** Cosa fare **
A) Riporta il tratto del brano sulle espansioni che va da "Le prime espansioni" fino a "avuto ancora abbastanza.", rinominando "espansioni" in "estensioni".
B) Rispondi a queste domande sul brano sulle espansioni:
(i) In che anno è uscita l'espansione Beyond the Dark Portal?
(ii) Per quale gioco è stata prodotta Diablo: Hellfire?
(iii) Da quale decennio si è cominciato a produrre le espansioni per i videogiochi per PC?

** Brano scelto **
= = = = = = =

Le prime espansioni e i DLC
Sin dalla loro nascita, un giocatore che voleva giocare a un titolo lo acquistava fisicamente e, una volta esauriti i suoi contenuti, l’esperienza finiva lì. Ma dagli anni ’90, per i videogiochi per PC, hanno cominciato a essere prodotti aggiuntivi, chiamati espansioni o, in inglese, expansion pack. Ad esempio, l’espansione Beyond the Dark Portal per Warcraft II nel 1995, Diablo: Hellfire per Diablo nel 1997. In seguito per il grande pubblico, sono arrivate le innumerevoli espansioni per The Sims. Tutte queste rappresentavano pacchetti aggiuntivi contenenti nuove storyline, missioni, meccaniche mappe, personaggi e altro ancora. Per i giocatori, pagare significava ottenere altro tempo di gioco in un mondo di cui non avevano avuto ancora abbastanza.

= = = = = = =

** Estratto di partenza **

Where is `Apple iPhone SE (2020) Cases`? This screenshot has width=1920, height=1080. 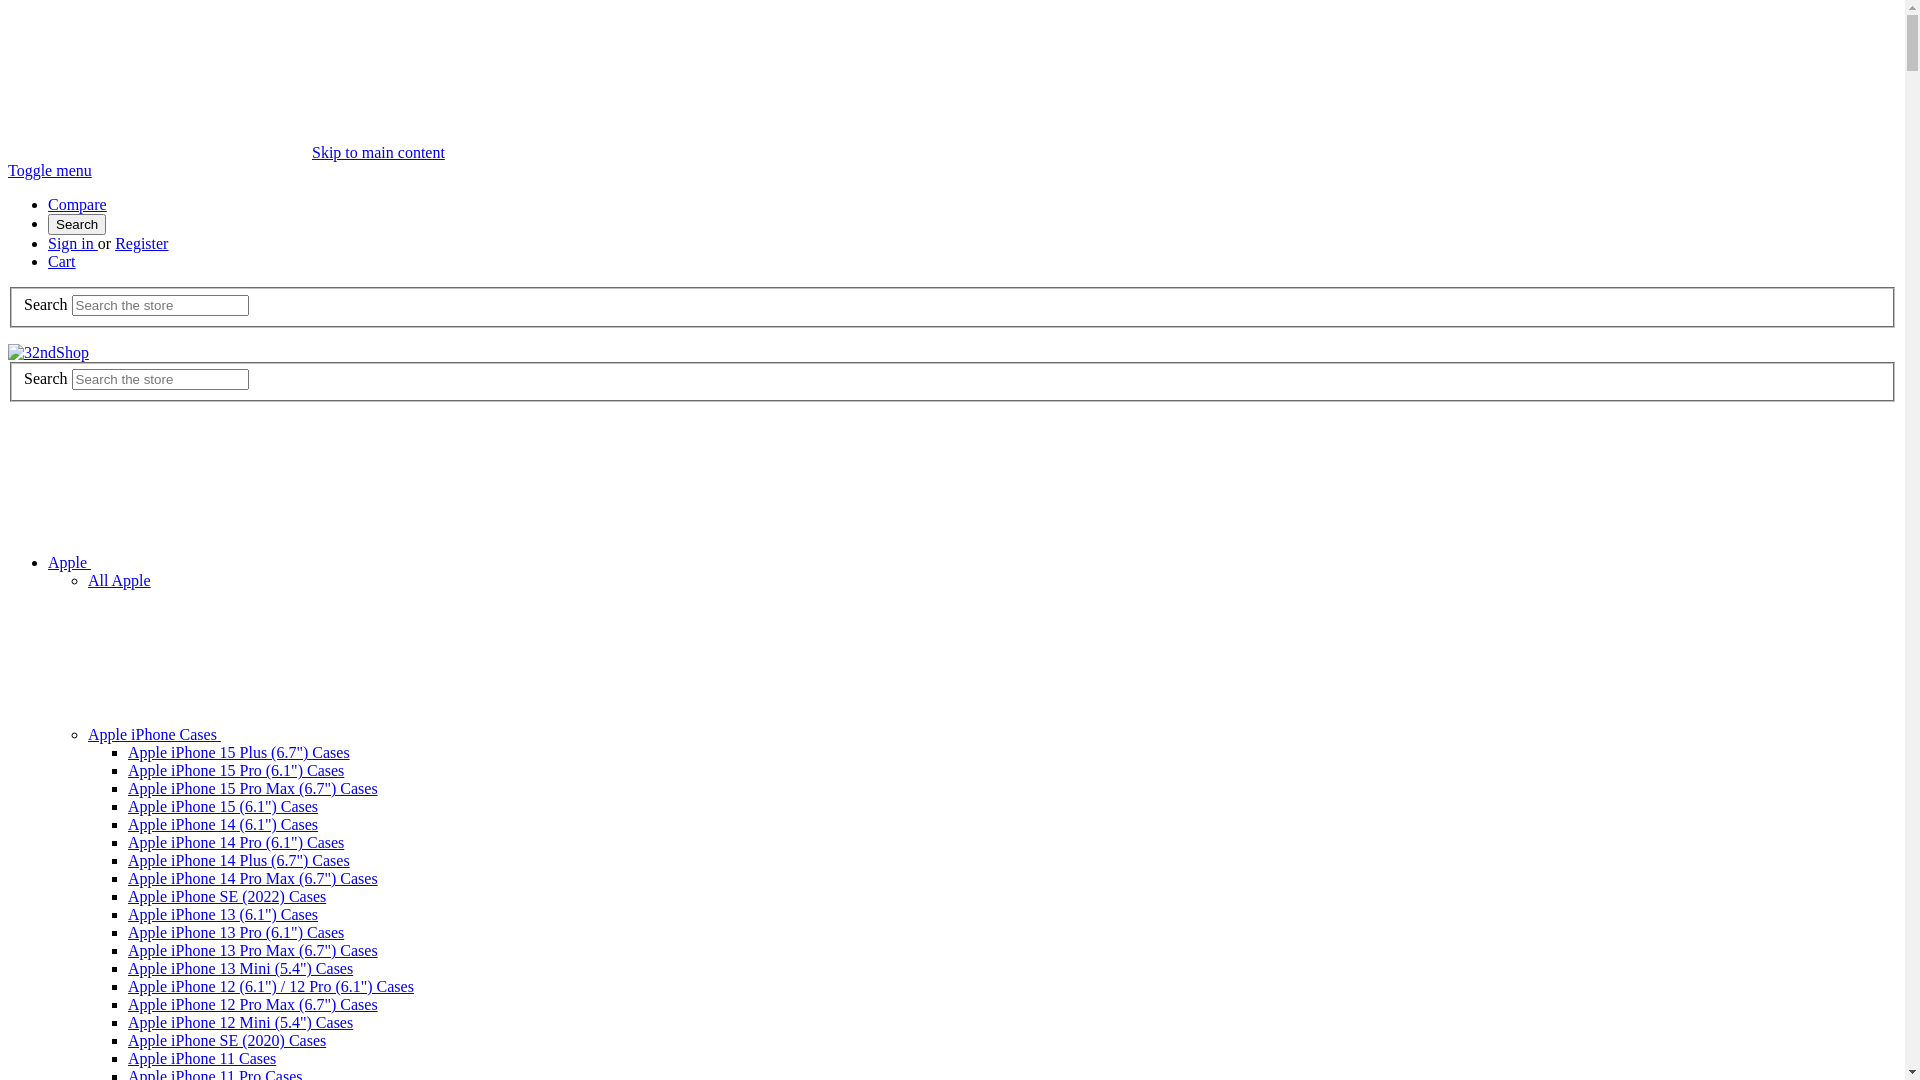
Apple iPhone SE (2020) Cases is located at coordinates (227, 1040).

= = = = = = =

** Risposte per compito **
A)
Le prime estensioni e i DLC
Sin dalla loro nascita, un giocatore che voleva giocare a un titolo lo acquistava fisicamente e, una volta esauriti i suoi contenuti, l’esperienza finiva lì. Ma dagli anni ’90, per i videogiochi per PC, hanno cominciato a essere prodotti aggiuntivi, chiamati estensioni o, in inglese, expansion pack. Ad esempio, l’espansione Beyond the Dark Portal per Warcraft II nel 1995, Diablo: Hellfire per Diablo nel 1997. In seguito per il grande pubblico, sono arrivate le innumerevoli estensioni per The Sims. Tutte queste rappresentavano pacchetti aggiuntivi contenenti nuove storyline, missioni, meccaniche mappe, personaggi e altro ancora. Per i giocatori, pagare significava ottenere altro tempo di gioco in un mondo di cui non avevano avuto ancora abbastanza.

B)
(i) Nel 1995.
(ii) Per Diablo.
(iii) Dagli anni '90.